По недоразумению он попал в тройку “Пелевин – Акунин – Сорокин”: думаю, сработала трехсложность и окончание на -ин. На самом деле ни с прекрасным пародистом Сорокиным, ни с остроумным стилизатором Акуниным писатель Пелевин не имеет ничего общего (ссорить их не хочу), кроме относительного коммерческого успеха; относительного – поскольку в Штатах писатель с его славой уже не испытывал бы материальных проблем. Впрочем, не думаю, что Пелевин способен испытывать материальные проблемы – в прозе своей он их легко трансформирует, пересмеивает и переводит в область иллюзорного.
Уже в ранних своих эссе Пелевин высказал абсолютно точную мысль о том, что бульдозер, разгребая почву вокруг себя и под собой, рано или поздно проваливается в слой подпочвенный, древний. Так, по догадке нашего автора, поступила советская власть, уничтожая христианскую культуру и провалившись в дохристианскую, ритуальную, магическую. Кто отказывается соблюдать сложные ритуалы – обречен соблюдать простые. Поверка советской действительности магическими практиками – затея нехитрая, но чрезвычайно своевременная, – принесла блестящие результаты. На этом приеме был построен весь первый сборник рассказов Пелевина “Синий фонарь”.
Рассказы эти, конечно, одним этим приемом (используемым почти в каждом) вряд ли достигали бы своего эффекта. ПВО – не столько аналитик и интерпретатор, сколько чистейший, подлинный лирик. Тексты его пронизаны той детской грустью, какая бывает, знаете, в сумерках, когда смотришь с балкона на людей, возвращающихся с работы. Эти взрослые, возвращающиеся с работы, и ребенок, который утром их провожает, вечером встречает, а днем обживает окружающее пространство, – стали потом главными героями лучшего из ранних пелевинских рассказов, “Онтология детства”. Это было детство, понятое как тюрьма, – и что поделаешь, мир детства в самом деле нисколько не идилличен, свободы и беззаботности в нем близко нет, а есть тотальная зависимость. Но прелесть и трагизм пелевинского рассказа в том, что это адское пространство обживается у него как райское: ведь ребенок не знает другого мира. Для него каждая подробность нова и полна значительного смысла. Он способен изучать полосу цемента в кирпичной кладке, прислушиваться к выкрикам с далекого стадиона, изучать перемещение тени на полу – пусть даже это тень решетки… В общем, грустно до невообразимости. И уже в “Онтологии детства” зазвучала любимая пелевинская мысль о побеге – “но куда девается убежавший, не знает никто, в том числе сам убежавший”. Метафора более чем прозрачная и в расшифровке не нуждающаяся.
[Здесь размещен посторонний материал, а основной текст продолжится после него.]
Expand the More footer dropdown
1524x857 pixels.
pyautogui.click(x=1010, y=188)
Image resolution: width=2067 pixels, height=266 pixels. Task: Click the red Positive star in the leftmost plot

Можно, однако, сбежать и при жизни – и об этом был “Затворник и Шестипалый”. В “Затворнике” – вероятно, самом нежном и романтичном пелевинском творении – как раз и сказалась главная способность этого автора: не сводить реальность к компьютерной игре или другой более-менее остроумной схеме, – но как раз персонажа компьютерной игры, цыпленка, сарай – взять и очеловечить. Пелевин пишет трогательнейшие сказки, в которых сарай физически ощущает в себе тяжелые бочки с ослизлыми огурцами – тогда как раньше в нем стояли веселые и легкие велосипеды; лучшей метафоры старения я в постсоветской словесности не встречал. Да и принц из компьютерной игры у него нарисован “с большой любовью, даже несколько сентиментально” – и он сам нимало не стесняется собственной сентиментальности, вынося в эпиграф к самой жесткой из своих книг, “Generation «П»”, цитату из Коэна: “I'm sentimental if you know what I mean”… We know.